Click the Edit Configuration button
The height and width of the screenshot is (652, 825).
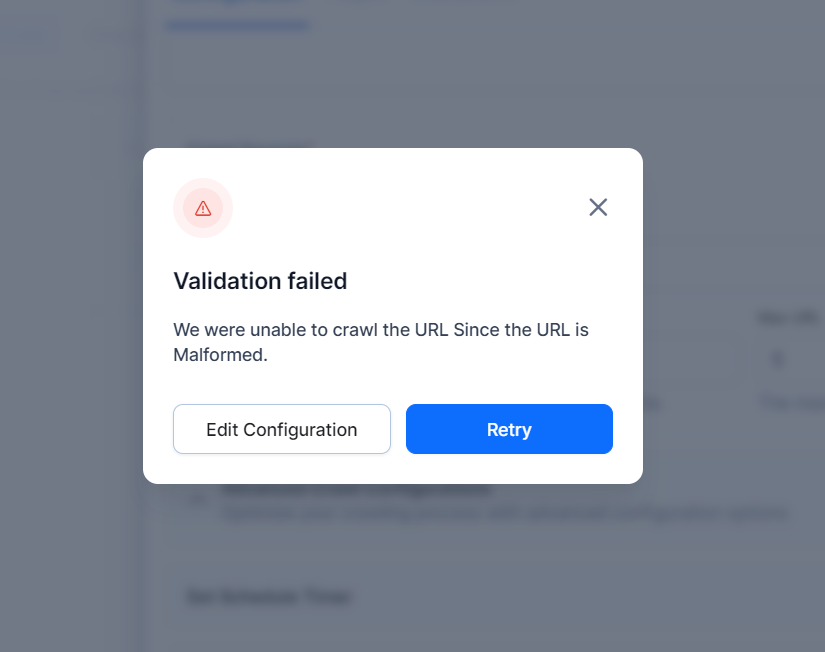[282, 429]
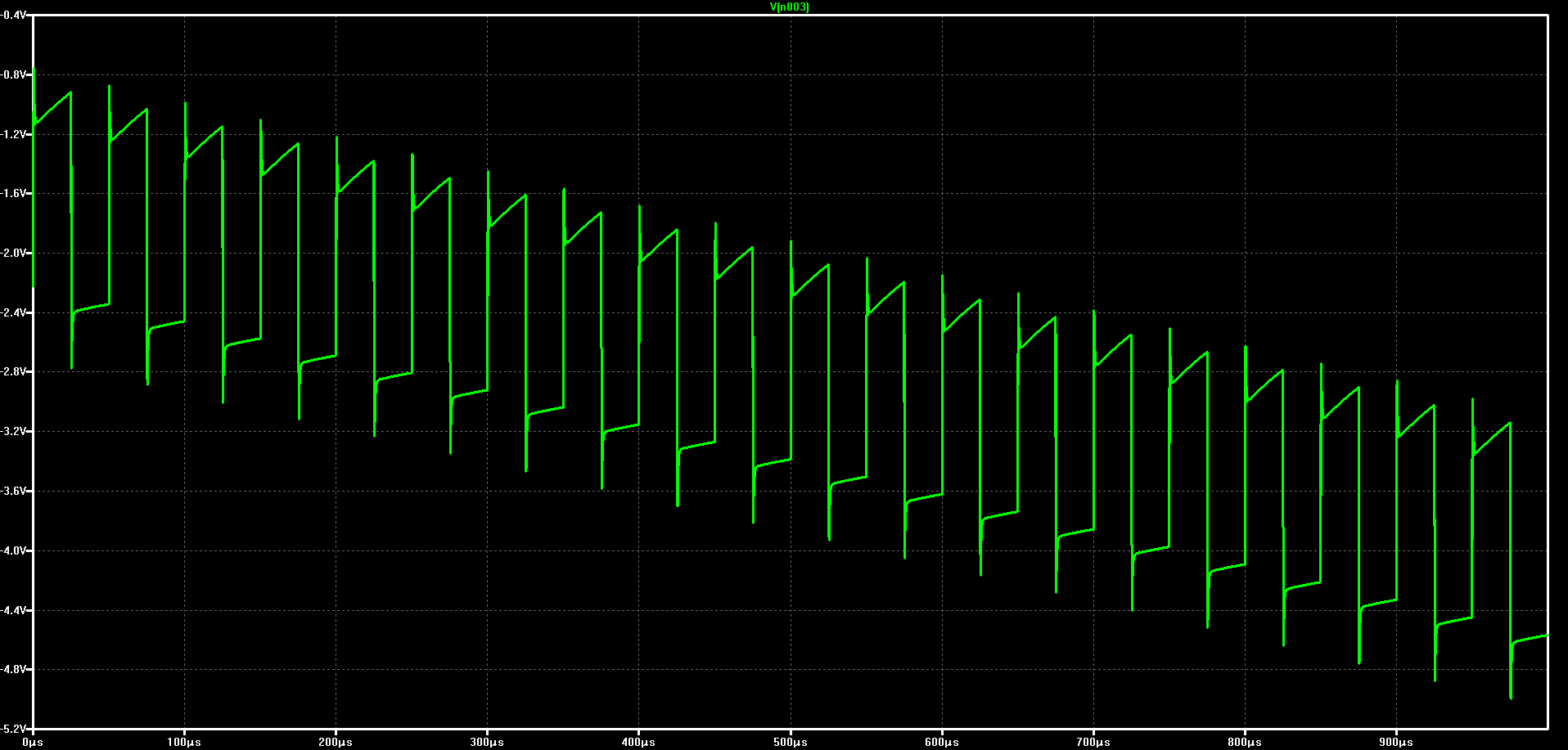Image resolution: width=1568 pixels, height=750 pixels.
Task: Select the -2.0V vertical axis label
Action: (14, 254)
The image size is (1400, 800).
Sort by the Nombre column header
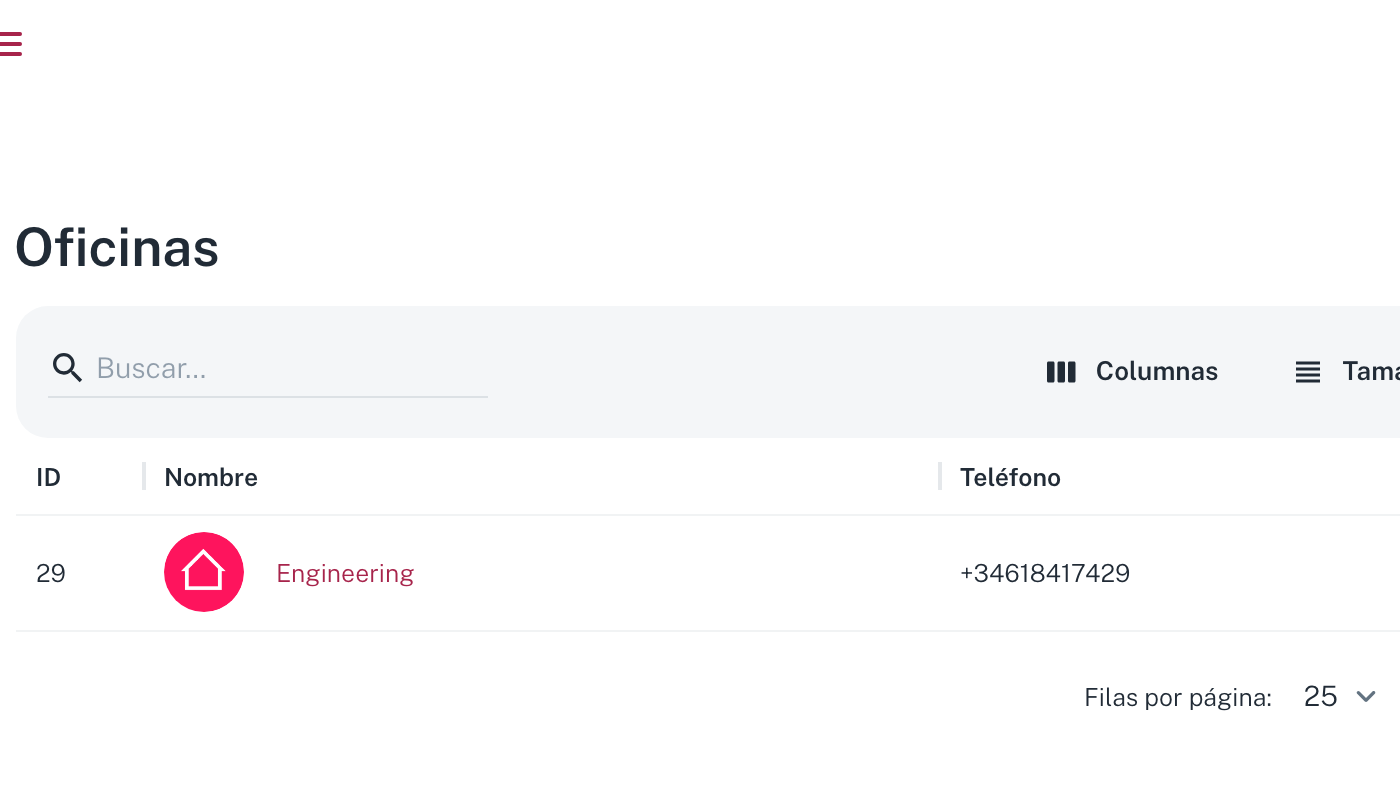pyautogui.click(x=211, y=478)
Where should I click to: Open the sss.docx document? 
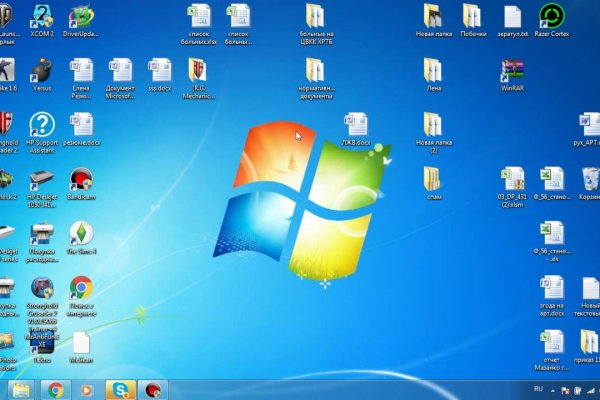click(160, 71)
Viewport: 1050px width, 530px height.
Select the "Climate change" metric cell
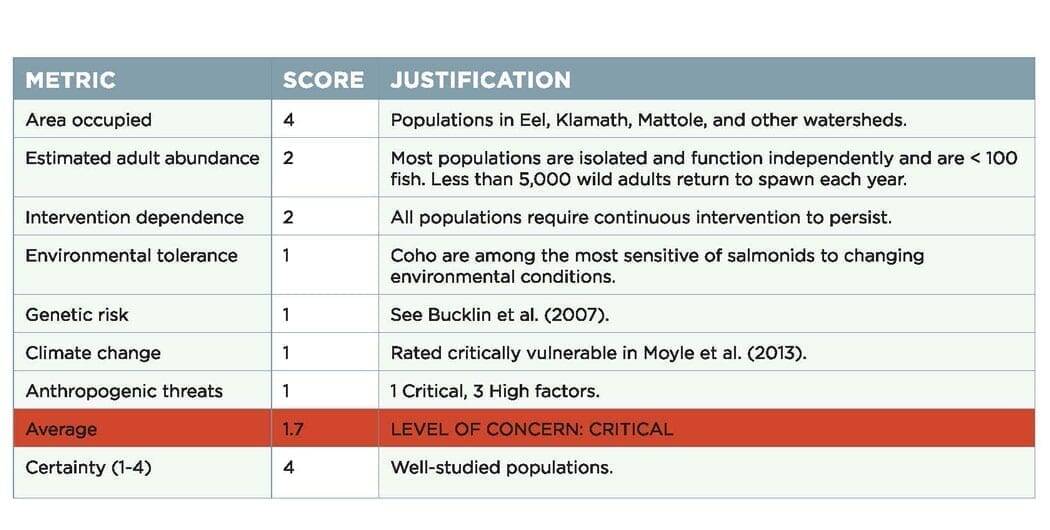click(92, 353)
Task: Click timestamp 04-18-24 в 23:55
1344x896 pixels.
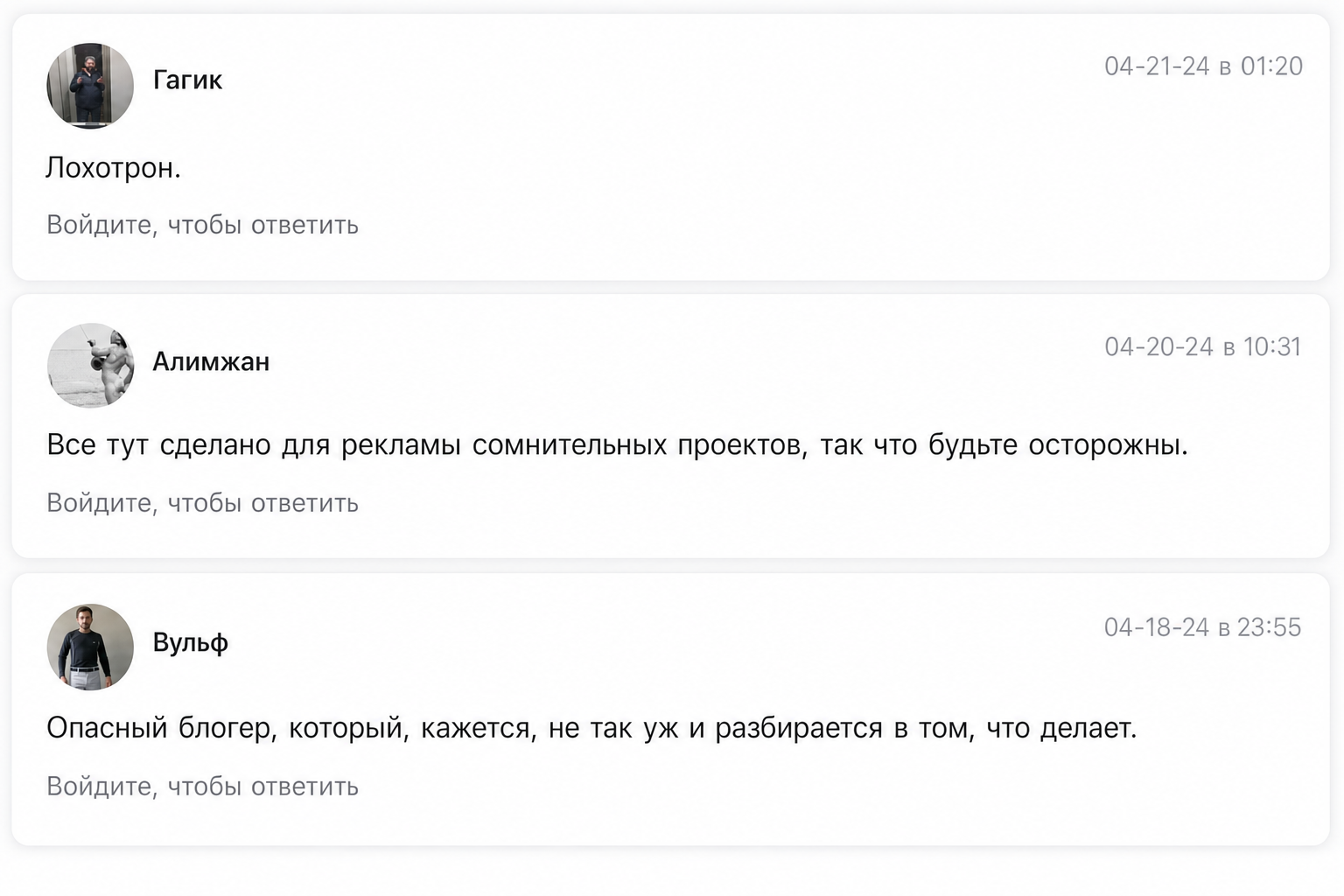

****

_GIVEN INSTRUCTION_. Rewrite all the entries above with "button" replaced by "control" and nothing else changed. Leave the pictures out.

_RESULT OF THE TASK_.
Click the Edit Configuration control
The height and width of the screenshot is (652, 825).
[282, 429]
Image resolution: width=1568 pixels, height=750 pixels.
Task: Select the -2.0V vertical axis label
Action: (14, 254)
The image size is (1400, 800).
Sort by the Nombre column header
pyautogui.click(x=211, y=478)
Where should I click to: Open the sss.docx document? 
click(160, 71)
Viewport: 1050px width, 530px height.
Select the "Climate change" metric cell
click(92, 353)
Task: Click timestamp 04-18-24 в 23:55
1344x896 pixels.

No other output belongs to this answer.